15 November 2010

Day 233: a general update

Hello everyone.  I have surprisingly been able to keep up with the blog throughout NaNoWriMo.  In fact, I am about a week ahead as of writing this (on the 8th), both with the blog and the collection of short stories I'm working on.  It's been challenging, but at least I know it's doable since I've successfully completed a NaNo before, if not an actual novel (it was unsalvageable and I didn't get through all my plot points).  I'm tempted to write an entire blog post about my feelings regarding NaNoWriMo, but so many people have already done that and I doubt anyone is particularly interested in yet another opinion piece.  II will say this: even though I'm doing it, I am not 100% pro-NaNo.  At least, I do not think it is necessarily the best way to write a novel.  But please, leave a comment if you wish me to continue that thread.

In other news, I added a list of stuff for you to check out as an extra page on my blog, and I did a little remodeling a week or so ago.  So if you tend to read via RSS, you might want to check out the new page layout and my list of other blogs/webcomics/etc. to check out.

Here's what I plan to read, although I expect to start posting guest posts during the start of the third week..... unless I have magically finished already, in which case I will promptly die from the brain-fry.

Are You There God? It's Me, Margaret by Judy Blume.
I'm fairly certain I somehow managed to skip this one growing up.  I think Judy Blume was less popular with me by the time I was "ready" for it, and besides I was fairly precocious and already knew all about my menstrual cycle by the time I was five, which is good because I got it fairly young.  I can identify with wanting certain things to mature faster, since I am still waiting for my boobs.

Behemoth by Scott Westerfeld.
Yay!!! The next installment in Leviathan.  I was only nominally thrilled with the first, but I'm hoping to see the characters mature and hopefully become a bit more interesting.  I am trying to make myself like steampunk...  I think I do... just not the way it's currently being written.  I'm a strange beast.  

Deadeye Dick by Kurt Vonnegut.
I have no idea what this is about, I just know it's a Vonnegut and I lurve him enough to read almost anything he's written.  Which is good because he wrote a lot.  Also, I had a bit part in my high school play called "Deadeye Dick and the Game of Gold."  True story.  I was a miner. 

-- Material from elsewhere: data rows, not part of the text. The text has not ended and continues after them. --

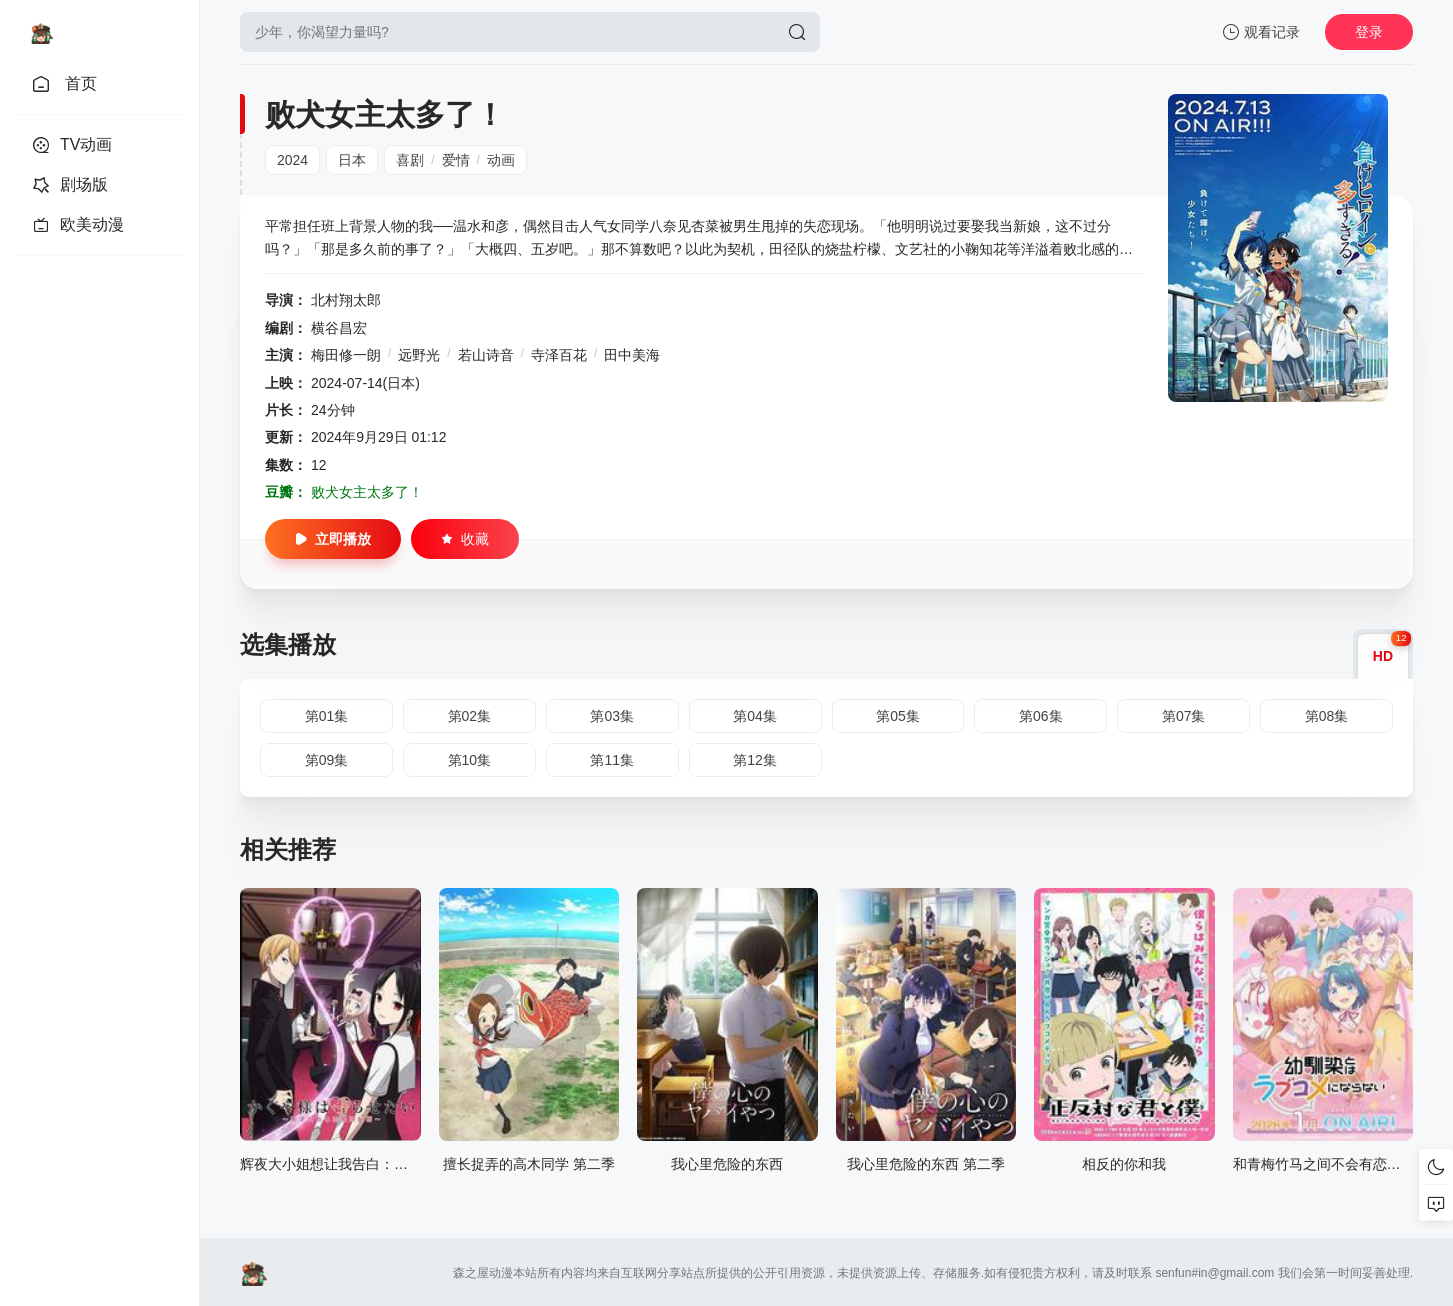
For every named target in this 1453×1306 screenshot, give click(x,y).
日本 (352, 160)
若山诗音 (486, 355)
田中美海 (632, 355)
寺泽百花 (559, 355)
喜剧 (410, 160)
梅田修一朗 (346, 355)
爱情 (456, 160)
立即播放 (333, 539)
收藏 (465, 539)
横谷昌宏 (339, 328)
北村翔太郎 (346, 300)
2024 (292, 160)
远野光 (419, 355)
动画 (501, 160)
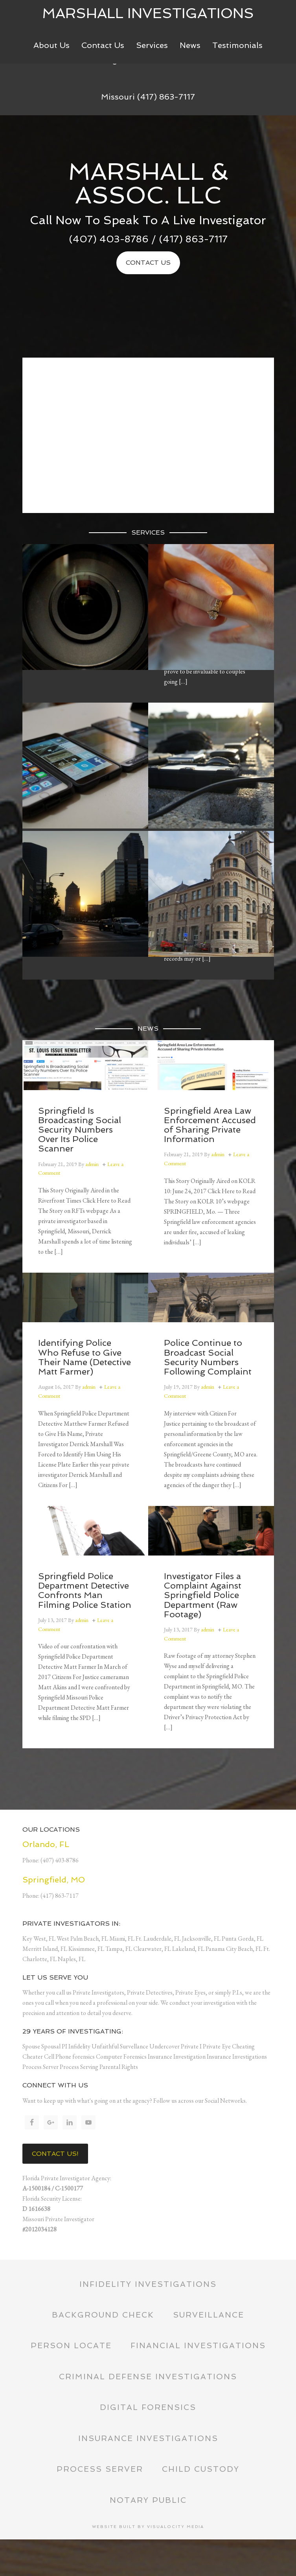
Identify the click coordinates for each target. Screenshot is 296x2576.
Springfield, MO (53, 1879)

A Prayer for the Dying by Stewart O'Nan.
I picked this up because it was in the "staff reads" section and met my criteria for November reads.  In other words, "Oh hey, this looks nominally entertaining, someone from the library recommended it, and it has less than 200 pages."

The Stupidest Angel : A Heartwarming Tale of Christmas Terror by Christopher Moore.
I tend to hate holiday novels, but holybutts to I love Christopher Moore.  That man makes me giggle in a way that his wholey inappropriate for a woman of my age and professional background.  He also falls into the category of Men I Would Make Out With Solely For Intellectual Purposes In The Hopes Of Absorbing Some Of His Awesomeness.  Any woman worth dating has a list like this, and if you are a woman who doesn't have a list like this, you really ought to start one.

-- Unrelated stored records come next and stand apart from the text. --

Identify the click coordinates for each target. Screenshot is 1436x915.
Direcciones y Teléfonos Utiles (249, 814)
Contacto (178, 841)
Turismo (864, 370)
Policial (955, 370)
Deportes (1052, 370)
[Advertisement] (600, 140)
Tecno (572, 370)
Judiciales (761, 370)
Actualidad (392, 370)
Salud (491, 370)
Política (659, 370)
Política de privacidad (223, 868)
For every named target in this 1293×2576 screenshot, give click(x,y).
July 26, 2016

The Tales of Beedle the Bard : A Wizarding Classic from the World of Harry Potter by J.K. Rowling.
My someday-to-be father-in-law is very much into Harry Potter.  He has read and reread Harry Potter so often that we occasionally have to buy him new copies as he breaks the spines, etc.  He is also somewhat, uh, terse in his manner.  I hope one day to be able to talk to him, and on that day I vow to be able to have something to talk to him about.  Also...the shortness and the noveling thing...


  1. Being able to absorb people's intellectual awesomeness through make-outs is TOTALLY my super power.

    Also, I don't think ANYONE believes NaNoWriMo is an ideal way to write a novel (except maybe Stephen King, who has been known to spend even less time on his tomes), BUT I do think it is a good way to force your words out. The whole idea is about self-discipline to write every day, and by 50,000 words, hopefully you will have something to work with (for example, about 20k of Sleep Like This was salvageable from the only NaNo I've ever completed).

    Anyway, a post about your NaNo experiences and thoughts might not be a bad idea because then people can respond with tales of their own experience/thoughts, as I have just done here. ;)

  2. Hmm, maybe I'll do a NaNoWriMo wrap up when I finish my 50,000 words. Since I'm only 10k away from that, you shouldn't have to wait too long. Then I'll take another vacation from blogging, because omg. ;_;

  3. I love A Prayer for the Dying, and look forward to your response on it, as I haven't come across a lot of people who have read it.

  4. Christy,

    It looks pretty interesting. I noticed there aren't a whole lot of ratings on Goodreads, but it seems the people who have read it really enjoy it. My response should should up in about six days as I have others posts scheduled before that including "Are you there god? It's me Margaret" and "Behemoth" plus a guest post or two.